Thursday, May 28, 2009
Middletownjournal.com, May 26, 2009
When alarms were ringing in 2007 about the sustainability of Ohio’s five public employee pension funds, nobody listened.
That year, despite newspaper stories around the state and expert reports calling for fundamental change, nothing significant happened. The boards that manage the pensions, and the legislators who make the rules for them, looked at a rising stock market and decided things would work out.
Welcome to 2009, when that logic no longer applies.
After a steep stock market dive, the value of the investments controlled by the funds has crashed, losing a combined $63.6 billion. The threat today is whether the funds will be able to pay their obligations going forward.
Hard decisions about benefits and required contributions that were put off before have to be faced now. The stock market crisis is forcing changes that should be obvious to everybody.
By any measure, public or private, Ohio’s pension programs for teachers, school support staff, police and firefighters, government workers and state troopers are tremendously generous.
Workers commonly retire in their 50s (or, for firefighters, as early as age 48) with the pension fund often doling out two-thirds of their salary for life (or, for teachers with 35 years, 88 percent of their final average pay).
In many cases, these retirees served the public in difficult or physically demanding jobs. A firefighter certainly leaves the job having experienced more wear and tear than an office worker. In other cases — teachers, for instance — the generous retirement is seen as a part of the bargain that promises quality people secure retirements in exchange for enduring challenges and stress that many people won’t put up with.
People in these jobs don’t want to have their benefits reduced. Yet, without change, the entire system is at risk.

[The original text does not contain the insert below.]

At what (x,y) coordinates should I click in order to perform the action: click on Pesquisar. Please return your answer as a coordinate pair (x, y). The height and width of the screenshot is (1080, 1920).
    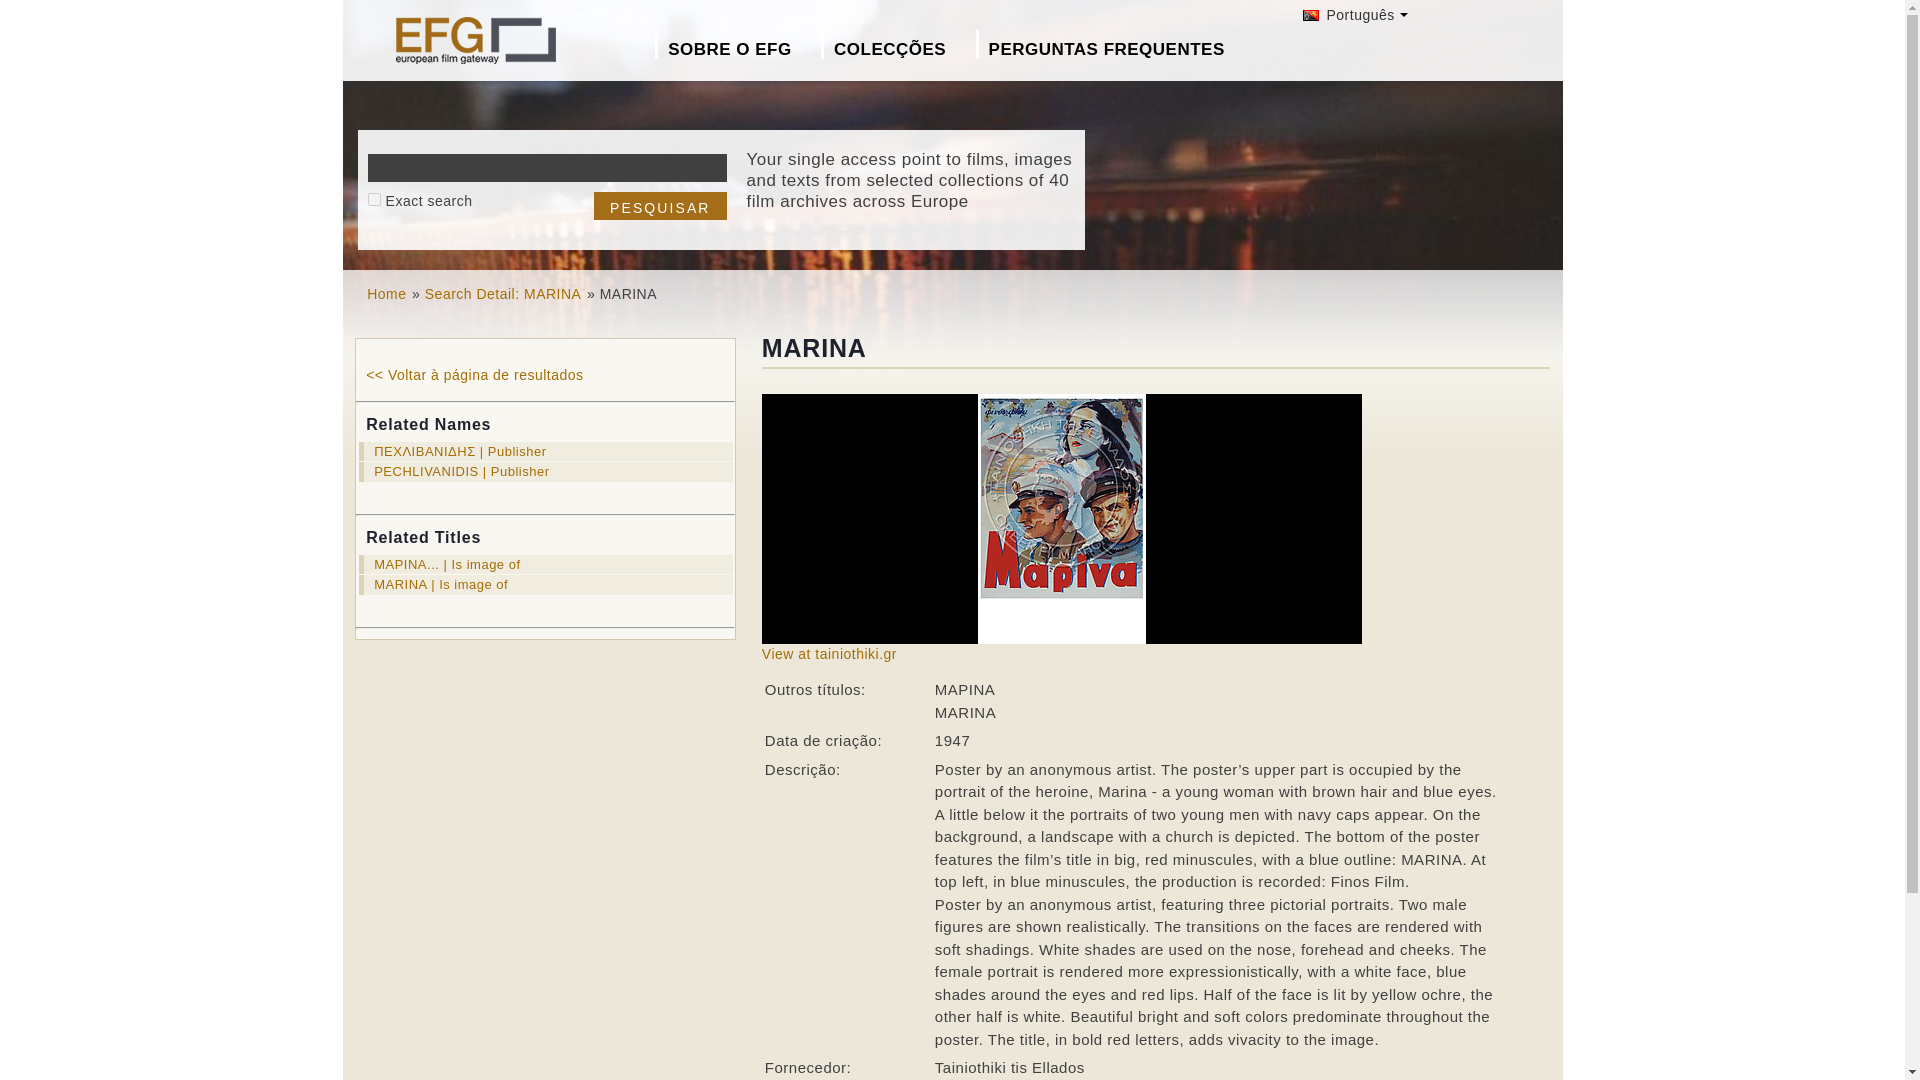
    Looking at the image, I should click on (660, 206).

Among the ideas the funds are considering:
Raising retirement ages. Even relatively small alterations, like raising the minimum age for firefighters by four years to 52, could make a big difference. Some funds — the teachers’ plan — don’t even have a minimum age.

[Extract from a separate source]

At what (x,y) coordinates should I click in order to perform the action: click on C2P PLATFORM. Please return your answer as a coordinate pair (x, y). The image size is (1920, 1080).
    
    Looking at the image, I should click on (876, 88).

Raising contribution rates. Employers (using tax dollars) already pay high percentages toward retirement — between 14 and 26.5 percent of each worker’s pay. With state and local governments hurting, they can’t be asked to pay more. But in some plans, it would be reasonable to ask employees to kick in more.
Reducing benefits. Moves like calculating employees’ final pay as an average of the last five years worked instead of the last three years, could really cut costs and wouldn’t profoundly hurt workers. Some plans also are considering recommending a lower cost-of-living raise each year — perhaps 2 percent instead of 3 percent.
Revising health care plans. None of the plans has to offer health insurance to their members, but they traditionally have provided it. Some already have made cuts in these benefits. More may be on the way, especially if national health care changes aren’t adopted.
By phasing in any new rules, workers who are close to retirement should be able to plan and prepare accordingly.
But even if the pension boards propose these sorts of changes, legislators will have to enact them. They haven’t exactly flocked to the front of the line to make these fixes.
For the past two years, the police and fire pension fund, for instance, proposed good changes, but could not find a lawmaker to sponsor them. Elected officials don’t like to anger police officers, firefighters and teachers.
The moment calls for political courage. The opportunity is here not just for tweaks and polishing, but for overhauling the pension plans in ways that would secure retirement for people who perform some of our most important public services.
Fix it now and they won’t have to wonder if the money really will be there when they retire.